***** Listed entries

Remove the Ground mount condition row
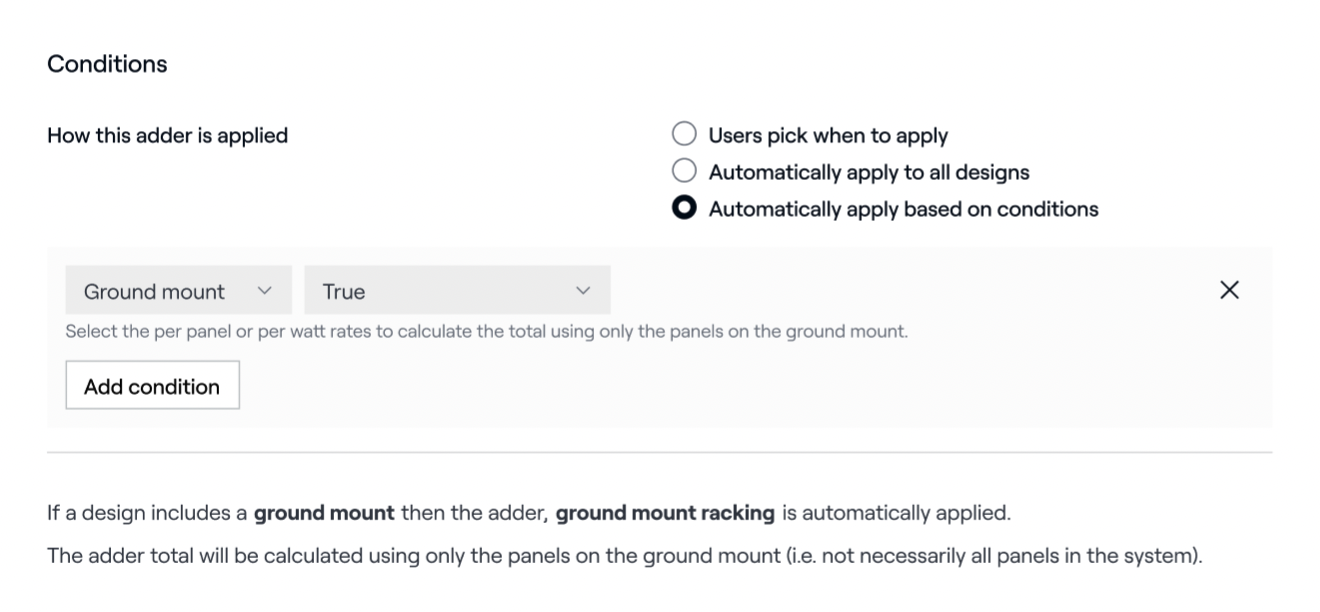The width and height of the screenshot is (1320, 612). click(1229, 291)
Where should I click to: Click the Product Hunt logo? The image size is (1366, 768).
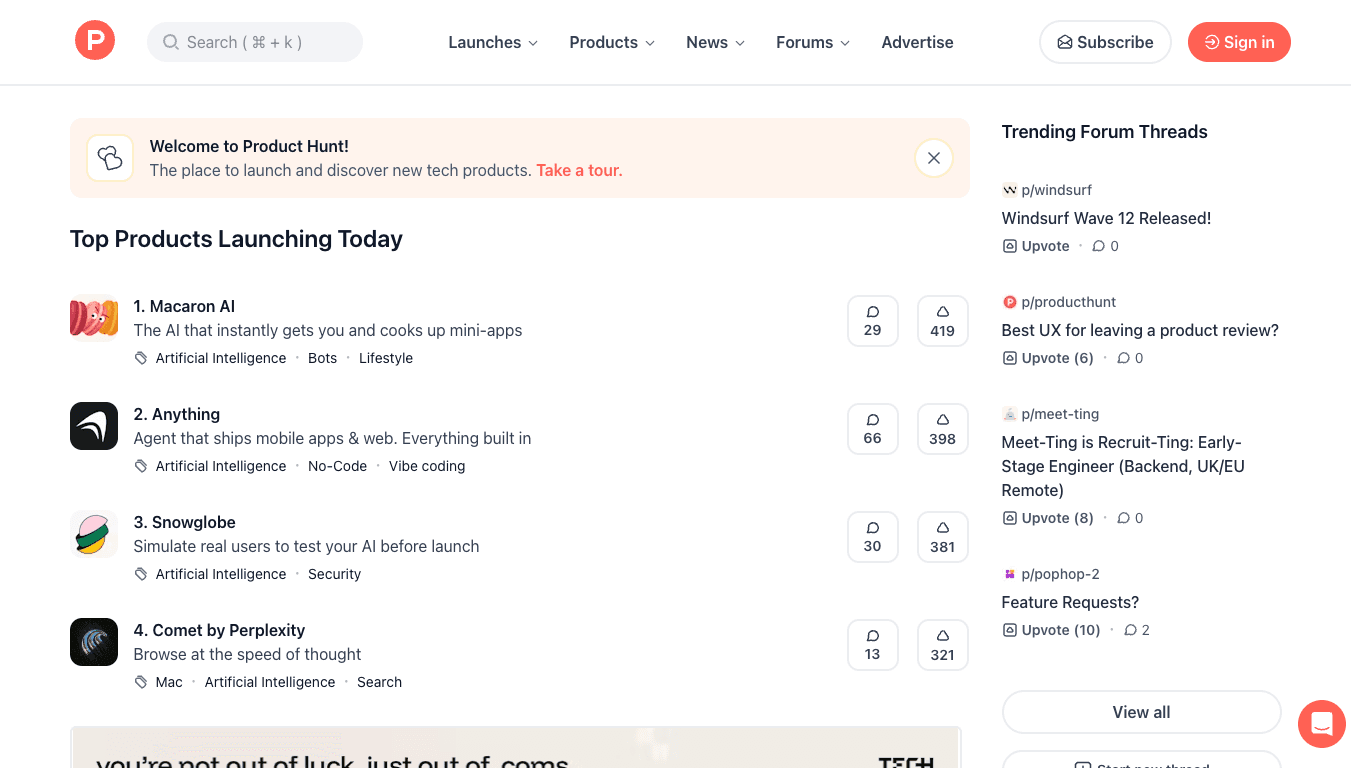click(95, 40)
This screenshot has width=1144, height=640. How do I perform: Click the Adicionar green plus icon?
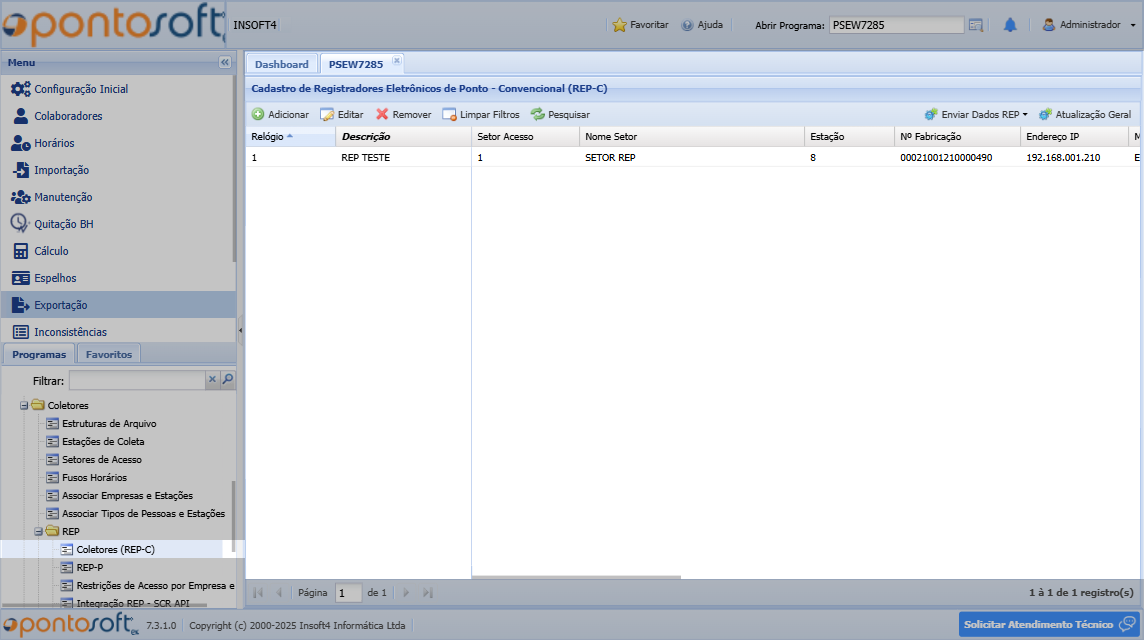click(258, 115)
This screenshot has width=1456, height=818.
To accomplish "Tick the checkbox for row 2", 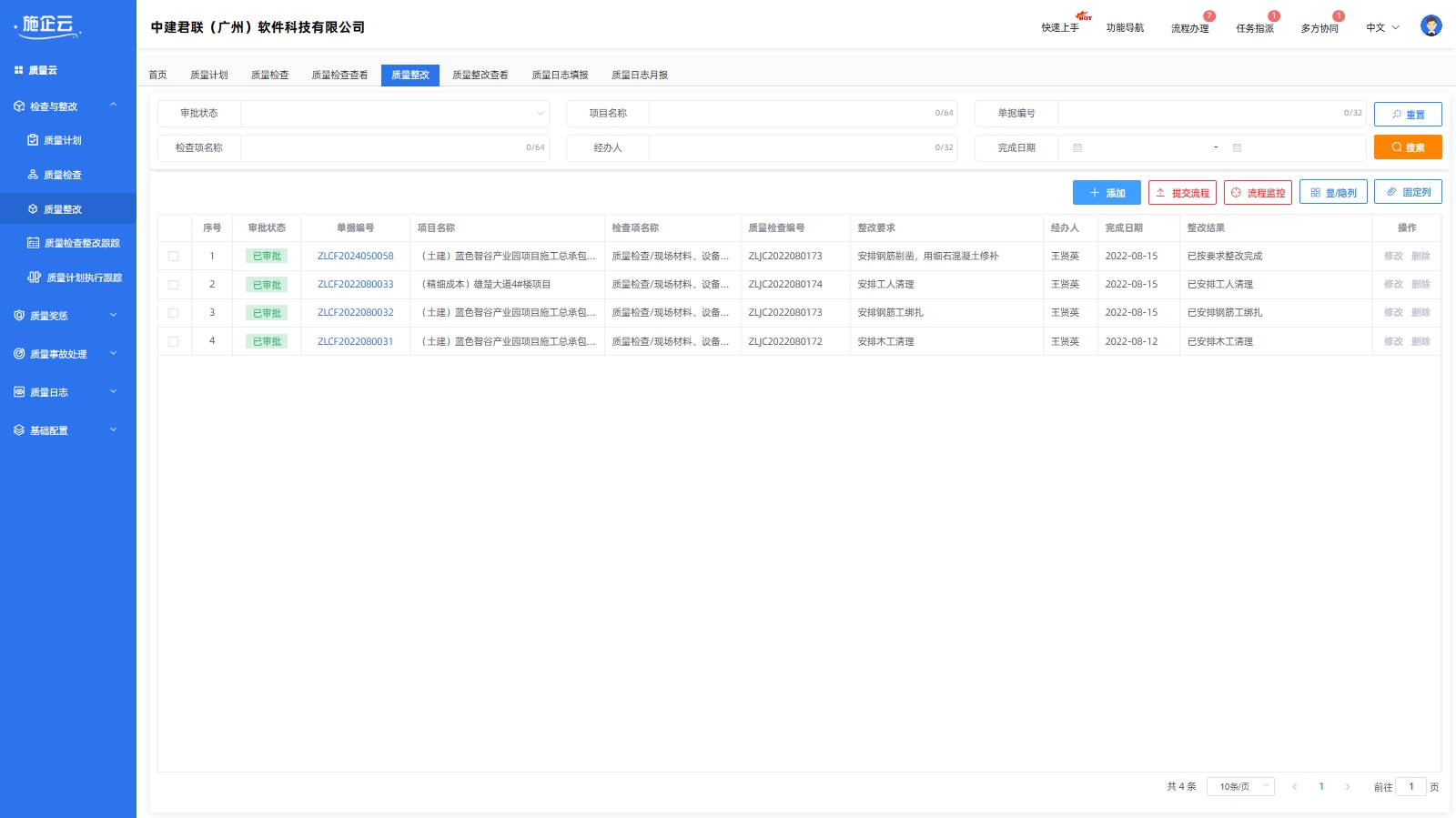I will (174, 285).
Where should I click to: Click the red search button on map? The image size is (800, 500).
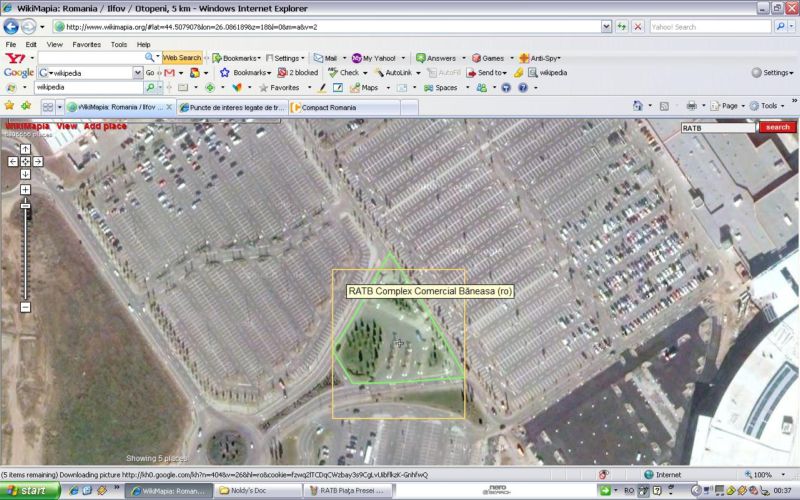(777, 127)
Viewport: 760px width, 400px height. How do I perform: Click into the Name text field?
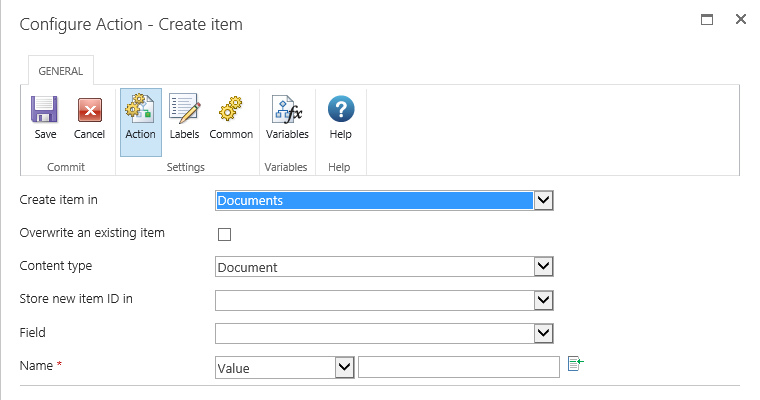(x=459, y=367)
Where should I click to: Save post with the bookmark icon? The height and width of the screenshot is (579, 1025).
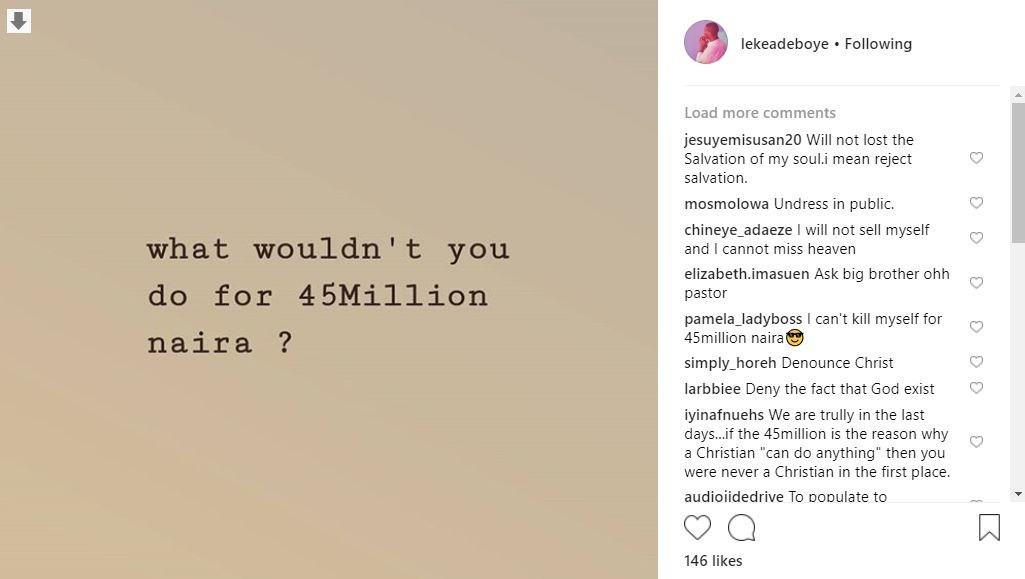(989, 527)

**********

Please repeat exactly the lines from the one containing "Where should I click to: Save" through the end of the entries, both included, omitting pictures.

Where should I click to: Save post with the bookmark icon? The height and width of the screenshot is (579, 1025).
(989, 527)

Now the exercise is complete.